'''

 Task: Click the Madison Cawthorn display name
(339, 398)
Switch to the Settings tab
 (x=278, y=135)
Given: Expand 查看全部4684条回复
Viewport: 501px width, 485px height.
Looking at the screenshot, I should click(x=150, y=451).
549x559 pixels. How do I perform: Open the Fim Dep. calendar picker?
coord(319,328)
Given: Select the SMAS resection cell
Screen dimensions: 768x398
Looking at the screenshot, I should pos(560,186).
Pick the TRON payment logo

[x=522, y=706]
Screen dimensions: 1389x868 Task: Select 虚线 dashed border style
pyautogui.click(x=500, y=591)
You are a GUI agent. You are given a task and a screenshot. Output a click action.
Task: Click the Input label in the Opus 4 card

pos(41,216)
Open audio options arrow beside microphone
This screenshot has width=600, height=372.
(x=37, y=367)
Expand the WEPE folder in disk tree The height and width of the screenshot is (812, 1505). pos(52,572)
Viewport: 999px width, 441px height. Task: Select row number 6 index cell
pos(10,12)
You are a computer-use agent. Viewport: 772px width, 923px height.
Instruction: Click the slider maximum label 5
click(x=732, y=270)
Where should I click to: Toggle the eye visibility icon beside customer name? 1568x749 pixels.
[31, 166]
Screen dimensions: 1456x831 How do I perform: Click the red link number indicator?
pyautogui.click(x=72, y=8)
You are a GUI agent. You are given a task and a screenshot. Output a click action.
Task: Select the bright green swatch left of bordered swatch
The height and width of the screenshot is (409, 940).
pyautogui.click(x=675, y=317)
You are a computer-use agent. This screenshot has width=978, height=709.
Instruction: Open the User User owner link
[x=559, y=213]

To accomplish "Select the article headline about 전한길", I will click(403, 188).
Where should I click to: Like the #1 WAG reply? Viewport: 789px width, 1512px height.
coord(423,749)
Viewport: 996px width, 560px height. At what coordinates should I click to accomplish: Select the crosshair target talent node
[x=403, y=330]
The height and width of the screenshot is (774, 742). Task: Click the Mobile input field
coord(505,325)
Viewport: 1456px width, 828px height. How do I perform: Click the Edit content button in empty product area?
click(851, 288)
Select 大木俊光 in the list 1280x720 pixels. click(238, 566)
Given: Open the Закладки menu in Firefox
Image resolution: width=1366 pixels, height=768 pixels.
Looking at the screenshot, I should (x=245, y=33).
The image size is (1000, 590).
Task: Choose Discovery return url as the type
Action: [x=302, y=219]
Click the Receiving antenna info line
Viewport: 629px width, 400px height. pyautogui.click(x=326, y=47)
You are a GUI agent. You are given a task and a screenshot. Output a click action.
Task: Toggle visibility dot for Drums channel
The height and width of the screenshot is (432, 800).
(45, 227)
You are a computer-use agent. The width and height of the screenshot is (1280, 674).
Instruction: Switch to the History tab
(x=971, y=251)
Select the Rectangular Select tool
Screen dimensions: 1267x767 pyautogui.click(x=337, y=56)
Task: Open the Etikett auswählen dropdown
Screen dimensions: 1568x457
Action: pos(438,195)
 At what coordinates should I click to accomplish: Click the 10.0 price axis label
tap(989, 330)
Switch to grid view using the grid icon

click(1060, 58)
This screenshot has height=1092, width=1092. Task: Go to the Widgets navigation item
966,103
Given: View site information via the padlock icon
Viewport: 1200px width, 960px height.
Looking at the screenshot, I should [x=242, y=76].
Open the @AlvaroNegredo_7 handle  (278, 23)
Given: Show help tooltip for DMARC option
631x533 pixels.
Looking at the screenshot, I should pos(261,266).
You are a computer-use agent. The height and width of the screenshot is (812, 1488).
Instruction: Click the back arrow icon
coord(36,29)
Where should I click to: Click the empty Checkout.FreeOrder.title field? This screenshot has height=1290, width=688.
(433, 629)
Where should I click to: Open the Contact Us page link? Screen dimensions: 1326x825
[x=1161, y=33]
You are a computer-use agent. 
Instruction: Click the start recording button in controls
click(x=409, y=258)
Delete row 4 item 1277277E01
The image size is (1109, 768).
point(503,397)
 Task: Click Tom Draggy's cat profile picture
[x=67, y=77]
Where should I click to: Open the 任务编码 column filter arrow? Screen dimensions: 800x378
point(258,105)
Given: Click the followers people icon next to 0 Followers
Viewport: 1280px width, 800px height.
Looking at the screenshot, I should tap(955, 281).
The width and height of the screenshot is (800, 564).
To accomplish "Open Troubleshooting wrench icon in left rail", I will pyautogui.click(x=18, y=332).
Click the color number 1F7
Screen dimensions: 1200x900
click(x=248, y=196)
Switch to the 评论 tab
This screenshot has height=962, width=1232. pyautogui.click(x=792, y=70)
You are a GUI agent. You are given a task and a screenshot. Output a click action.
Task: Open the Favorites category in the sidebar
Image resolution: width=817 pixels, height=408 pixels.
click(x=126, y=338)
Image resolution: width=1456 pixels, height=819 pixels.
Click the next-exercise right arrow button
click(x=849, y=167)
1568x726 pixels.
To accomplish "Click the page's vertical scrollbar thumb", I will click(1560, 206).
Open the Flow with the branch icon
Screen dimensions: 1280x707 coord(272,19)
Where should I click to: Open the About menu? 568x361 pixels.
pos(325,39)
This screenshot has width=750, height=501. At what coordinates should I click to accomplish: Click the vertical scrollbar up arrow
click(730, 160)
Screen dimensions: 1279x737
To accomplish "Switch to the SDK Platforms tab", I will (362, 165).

'''

● **To be done**
Rewrite everything from the line containing "Viewport: 996px width, 560px" down to the line containing "Select 大木俊光 in", requests included, with every click coordinate in the answers multiplied by 2.5 and rounded to the nearest whole number, halves rounded up. Give only those entries.

● **Answer in full**
Viewport: 996px width, 560px height. At what coordinates should I click to accomplish: Select the crosshair target talent node
[x=1008, y=825]
The height and width of the screenshot is (774, 742). Task: Click the Mobile input field
coord(1263,813)
Viewport: 1456px width, 828px height. How do I perform: Click the Edit content button in empty product area?
click(2128, 720)
Select 大木俊光 in the list 1280x720 pixels. click(595, 1415)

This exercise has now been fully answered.